» Record set:
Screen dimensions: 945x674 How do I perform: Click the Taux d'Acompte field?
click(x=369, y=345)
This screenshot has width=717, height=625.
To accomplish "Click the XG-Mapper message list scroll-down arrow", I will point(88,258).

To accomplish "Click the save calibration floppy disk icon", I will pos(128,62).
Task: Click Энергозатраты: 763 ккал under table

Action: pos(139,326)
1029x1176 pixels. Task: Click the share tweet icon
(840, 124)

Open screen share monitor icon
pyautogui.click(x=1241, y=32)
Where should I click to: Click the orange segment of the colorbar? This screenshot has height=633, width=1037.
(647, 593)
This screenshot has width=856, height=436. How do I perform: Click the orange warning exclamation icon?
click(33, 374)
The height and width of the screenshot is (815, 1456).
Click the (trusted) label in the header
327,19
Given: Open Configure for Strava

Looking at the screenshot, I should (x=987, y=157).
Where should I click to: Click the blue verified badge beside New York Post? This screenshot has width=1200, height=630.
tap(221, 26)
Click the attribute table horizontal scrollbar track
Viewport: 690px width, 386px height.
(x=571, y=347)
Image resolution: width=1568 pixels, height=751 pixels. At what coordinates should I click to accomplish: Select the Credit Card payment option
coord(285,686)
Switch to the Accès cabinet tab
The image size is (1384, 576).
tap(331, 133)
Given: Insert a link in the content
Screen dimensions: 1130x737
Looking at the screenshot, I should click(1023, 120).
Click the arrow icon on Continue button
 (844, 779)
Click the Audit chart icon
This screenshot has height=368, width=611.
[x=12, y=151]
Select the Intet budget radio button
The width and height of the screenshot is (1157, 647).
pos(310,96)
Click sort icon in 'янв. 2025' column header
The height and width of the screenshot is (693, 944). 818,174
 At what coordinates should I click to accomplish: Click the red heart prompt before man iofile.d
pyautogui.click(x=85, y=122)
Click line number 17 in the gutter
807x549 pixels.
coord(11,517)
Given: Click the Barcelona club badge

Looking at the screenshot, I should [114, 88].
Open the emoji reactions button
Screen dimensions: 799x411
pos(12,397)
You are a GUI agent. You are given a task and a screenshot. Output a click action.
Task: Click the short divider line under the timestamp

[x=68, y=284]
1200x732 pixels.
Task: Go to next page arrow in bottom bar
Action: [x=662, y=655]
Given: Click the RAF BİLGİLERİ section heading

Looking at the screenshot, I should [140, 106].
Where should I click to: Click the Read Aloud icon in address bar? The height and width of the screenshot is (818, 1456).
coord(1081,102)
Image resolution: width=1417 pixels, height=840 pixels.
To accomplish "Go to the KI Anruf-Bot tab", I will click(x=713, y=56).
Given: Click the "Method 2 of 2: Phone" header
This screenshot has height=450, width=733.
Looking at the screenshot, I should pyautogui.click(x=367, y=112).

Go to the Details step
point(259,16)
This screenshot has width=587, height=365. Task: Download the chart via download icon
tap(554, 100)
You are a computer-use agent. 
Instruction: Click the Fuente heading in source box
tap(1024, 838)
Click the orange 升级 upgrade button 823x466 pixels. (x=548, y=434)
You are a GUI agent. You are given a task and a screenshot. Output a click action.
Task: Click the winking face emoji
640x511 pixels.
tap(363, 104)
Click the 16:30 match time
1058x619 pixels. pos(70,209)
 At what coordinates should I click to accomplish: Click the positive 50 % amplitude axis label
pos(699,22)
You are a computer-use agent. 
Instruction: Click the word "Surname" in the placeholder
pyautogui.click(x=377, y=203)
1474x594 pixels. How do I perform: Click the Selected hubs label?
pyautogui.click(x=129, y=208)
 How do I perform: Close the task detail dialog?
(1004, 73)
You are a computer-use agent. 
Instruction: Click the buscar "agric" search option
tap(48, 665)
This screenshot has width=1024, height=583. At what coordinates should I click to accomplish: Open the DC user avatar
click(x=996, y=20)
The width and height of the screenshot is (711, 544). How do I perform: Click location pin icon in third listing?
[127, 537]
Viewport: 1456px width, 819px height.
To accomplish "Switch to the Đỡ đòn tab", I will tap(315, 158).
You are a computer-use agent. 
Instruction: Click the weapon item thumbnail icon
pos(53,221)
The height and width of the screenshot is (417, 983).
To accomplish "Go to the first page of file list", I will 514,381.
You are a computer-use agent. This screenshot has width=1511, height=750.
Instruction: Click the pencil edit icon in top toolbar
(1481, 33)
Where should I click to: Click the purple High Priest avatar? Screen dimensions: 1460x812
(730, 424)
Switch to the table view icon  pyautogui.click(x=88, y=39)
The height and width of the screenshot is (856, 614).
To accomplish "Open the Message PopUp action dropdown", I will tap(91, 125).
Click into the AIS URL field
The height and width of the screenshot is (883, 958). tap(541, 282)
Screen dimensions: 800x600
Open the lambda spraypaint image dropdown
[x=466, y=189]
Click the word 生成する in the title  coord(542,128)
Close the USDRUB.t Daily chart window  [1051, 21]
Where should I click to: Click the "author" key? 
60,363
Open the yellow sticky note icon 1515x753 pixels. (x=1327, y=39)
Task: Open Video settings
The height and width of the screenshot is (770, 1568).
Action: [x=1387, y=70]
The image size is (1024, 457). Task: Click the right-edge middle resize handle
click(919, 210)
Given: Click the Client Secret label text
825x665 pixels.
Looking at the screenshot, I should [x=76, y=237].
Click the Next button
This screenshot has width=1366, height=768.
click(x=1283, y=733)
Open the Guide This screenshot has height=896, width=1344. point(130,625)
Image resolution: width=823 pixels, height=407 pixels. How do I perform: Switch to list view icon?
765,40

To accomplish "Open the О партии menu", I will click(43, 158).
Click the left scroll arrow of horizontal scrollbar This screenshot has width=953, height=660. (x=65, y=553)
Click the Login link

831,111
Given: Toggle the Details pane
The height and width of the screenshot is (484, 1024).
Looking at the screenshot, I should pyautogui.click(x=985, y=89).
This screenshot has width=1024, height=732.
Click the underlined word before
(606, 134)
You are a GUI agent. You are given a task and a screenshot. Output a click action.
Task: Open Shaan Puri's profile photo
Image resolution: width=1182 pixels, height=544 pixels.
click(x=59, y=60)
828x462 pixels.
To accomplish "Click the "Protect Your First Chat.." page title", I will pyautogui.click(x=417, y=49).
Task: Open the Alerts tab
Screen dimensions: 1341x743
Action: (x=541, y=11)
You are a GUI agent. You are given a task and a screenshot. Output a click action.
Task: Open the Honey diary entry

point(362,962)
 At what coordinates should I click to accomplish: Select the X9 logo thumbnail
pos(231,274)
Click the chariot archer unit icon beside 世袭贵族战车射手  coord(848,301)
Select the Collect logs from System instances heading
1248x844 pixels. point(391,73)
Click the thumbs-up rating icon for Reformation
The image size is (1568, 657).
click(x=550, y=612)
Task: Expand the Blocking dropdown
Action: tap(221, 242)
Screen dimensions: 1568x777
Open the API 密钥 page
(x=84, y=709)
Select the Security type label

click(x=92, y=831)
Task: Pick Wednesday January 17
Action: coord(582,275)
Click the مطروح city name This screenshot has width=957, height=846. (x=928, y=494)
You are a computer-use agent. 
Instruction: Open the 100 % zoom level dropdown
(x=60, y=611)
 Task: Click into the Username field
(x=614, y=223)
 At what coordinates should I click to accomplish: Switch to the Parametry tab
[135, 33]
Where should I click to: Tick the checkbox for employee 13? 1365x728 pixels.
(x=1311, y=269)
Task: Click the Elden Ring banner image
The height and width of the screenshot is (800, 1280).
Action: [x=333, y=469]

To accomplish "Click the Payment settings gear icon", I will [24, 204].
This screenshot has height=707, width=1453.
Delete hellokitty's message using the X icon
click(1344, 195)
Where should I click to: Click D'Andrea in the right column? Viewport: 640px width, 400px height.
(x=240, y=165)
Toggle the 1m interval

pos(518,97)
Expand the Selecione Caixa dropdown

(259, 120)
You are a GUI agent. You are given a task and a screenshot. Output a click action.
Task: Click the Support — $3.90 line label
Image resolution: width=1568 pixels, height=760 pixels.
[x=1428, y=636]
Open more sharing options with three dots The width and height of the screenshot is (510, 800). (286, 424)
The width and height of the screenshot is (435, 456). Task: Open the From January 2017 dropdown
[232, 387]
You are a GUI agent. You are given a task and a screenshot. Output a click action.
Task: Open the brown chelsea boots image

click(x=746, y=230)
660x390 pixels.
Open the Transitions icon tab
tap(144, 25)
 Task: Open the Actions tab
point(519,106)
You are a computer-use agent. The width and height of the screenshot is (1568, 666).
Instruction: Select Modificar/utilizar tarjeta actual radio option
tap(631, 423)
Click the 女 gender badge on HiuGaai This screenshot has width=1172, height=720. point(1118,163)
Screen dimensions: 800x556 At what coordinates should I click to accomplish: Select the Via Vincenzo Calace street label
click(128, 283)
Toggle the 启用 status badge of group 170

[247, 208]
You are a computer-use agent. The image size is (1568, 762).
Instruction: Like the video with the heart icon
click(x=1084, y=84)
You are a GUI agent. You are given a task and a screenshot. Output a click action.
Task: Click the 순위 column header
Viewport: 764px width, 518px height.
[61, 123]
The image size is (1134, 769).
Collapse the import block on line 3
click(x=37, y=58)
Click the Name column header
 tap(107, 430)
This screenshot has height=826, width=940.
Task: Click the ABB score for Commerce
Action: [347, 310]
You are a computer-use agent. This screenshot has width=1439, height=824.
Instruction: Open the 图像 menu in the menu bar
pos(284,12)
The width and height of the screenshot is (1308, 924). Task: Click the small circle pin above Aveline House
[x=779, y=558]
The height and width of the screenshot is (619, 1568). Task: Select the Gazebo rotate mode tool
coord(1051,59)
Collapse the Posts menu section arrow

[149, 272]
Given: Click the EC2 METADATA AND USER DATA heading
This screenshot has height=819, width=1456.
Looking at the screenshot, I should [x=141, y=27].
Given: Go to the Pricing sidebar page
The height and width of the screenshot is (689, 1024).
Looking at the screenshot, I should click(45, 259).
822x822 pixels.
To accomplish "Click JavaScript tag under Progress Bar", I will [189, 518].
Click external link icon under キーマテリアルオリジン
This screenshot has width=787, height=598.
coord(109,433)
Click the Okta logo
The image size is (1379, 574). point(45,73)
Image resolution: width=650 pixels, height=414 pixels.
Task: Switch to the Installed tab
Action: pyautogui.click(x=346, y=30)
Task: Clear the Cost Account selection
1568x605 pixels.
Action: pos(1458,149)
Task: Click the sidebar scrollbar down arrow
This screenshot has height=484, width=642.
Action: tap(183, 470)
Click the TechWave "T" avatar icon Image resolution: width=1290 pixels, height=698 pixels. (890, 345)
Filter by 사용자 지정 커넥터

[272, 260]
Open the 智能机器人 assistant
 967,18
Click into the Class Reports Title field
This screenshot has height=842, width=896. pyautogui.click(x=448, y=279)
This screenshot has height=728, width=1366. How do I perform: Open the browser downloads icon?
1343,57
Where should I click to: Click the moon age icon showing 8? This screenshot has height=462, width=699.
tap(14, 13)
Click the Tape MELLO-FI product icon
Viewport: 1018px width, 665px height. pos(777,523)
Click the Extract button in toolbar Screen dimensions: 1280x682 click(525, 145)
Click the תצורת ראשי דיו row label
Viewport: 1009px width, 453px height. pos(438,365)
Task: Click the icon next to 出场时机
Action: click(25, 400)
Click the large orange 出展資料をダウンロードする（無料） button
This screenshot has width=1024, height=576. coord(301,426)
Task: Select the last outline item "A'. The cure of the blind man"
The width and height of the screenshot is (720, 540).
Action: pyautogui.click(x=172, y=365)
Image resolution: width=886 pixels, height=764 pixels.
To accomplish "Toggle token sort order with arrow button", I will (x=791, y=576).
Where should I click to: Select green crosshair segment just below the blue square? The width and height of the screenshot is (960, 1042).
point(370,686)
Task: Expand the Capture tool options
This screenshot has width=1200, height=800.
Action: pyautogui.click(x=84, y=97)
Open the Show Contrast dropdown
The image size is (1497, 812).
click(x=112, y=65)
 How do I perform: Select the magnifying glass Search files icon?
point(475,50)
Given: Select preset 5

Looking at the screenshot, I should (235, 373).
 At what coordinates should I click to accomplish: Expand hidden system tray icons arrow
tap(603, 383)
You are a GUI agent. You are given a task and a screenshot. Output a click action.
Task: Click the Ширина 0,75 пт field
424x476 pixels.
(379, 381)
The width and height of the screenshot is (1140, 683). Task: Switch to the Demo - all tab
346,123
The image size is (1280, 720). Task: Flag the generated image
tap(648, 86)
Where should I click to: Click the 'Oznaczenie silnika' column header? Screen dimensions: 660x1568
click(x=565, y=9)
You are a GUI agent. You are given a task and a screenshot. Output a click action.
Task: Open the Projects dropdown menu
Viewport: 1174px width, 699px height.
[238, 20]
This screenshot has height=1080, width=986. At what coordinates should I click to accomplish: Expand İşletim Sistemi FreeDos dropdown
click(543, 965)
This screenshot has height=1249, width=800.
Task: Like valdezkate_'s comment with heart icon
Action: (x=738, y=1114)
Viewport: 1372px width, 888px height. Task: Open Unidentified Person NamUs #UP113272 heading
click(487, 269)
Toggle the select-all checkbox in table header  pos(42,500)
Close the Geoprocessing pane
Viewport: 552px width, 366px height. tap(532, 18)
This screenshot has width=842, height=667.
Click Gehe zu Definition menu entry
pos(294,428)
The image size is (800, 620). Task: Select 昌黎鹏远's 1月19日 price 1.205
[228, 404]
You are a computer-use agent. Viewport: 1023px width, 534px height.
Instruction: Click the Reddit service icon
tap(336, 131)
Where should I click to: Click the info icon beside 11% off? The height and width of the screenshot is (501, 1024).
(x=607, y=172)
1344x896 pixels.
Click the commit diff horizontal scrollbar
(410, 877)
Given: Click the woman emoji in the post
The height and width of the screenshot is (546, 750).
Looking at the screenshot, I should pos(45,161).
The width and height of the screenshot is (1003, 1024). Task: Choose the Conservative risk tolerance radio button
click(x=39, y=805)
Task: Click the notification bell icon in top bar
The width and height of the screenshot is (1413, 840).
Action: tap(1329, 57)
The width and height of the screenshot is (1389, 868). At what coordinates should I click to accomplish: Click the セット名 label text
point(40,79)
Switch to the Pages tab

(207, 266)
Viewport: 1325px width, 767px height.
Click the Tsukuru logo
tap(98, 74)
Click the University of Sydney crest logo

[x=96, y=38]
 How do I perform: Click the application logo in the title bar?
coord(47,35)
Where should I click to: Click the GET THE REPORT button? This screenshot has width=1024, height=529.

» What you will do:
Copy every line of the material above in which the word "settings" appears.

» Problem solution:
Task: Open Video settings
To accomplish "Click the Payment settings gear icon", I will [24, 204].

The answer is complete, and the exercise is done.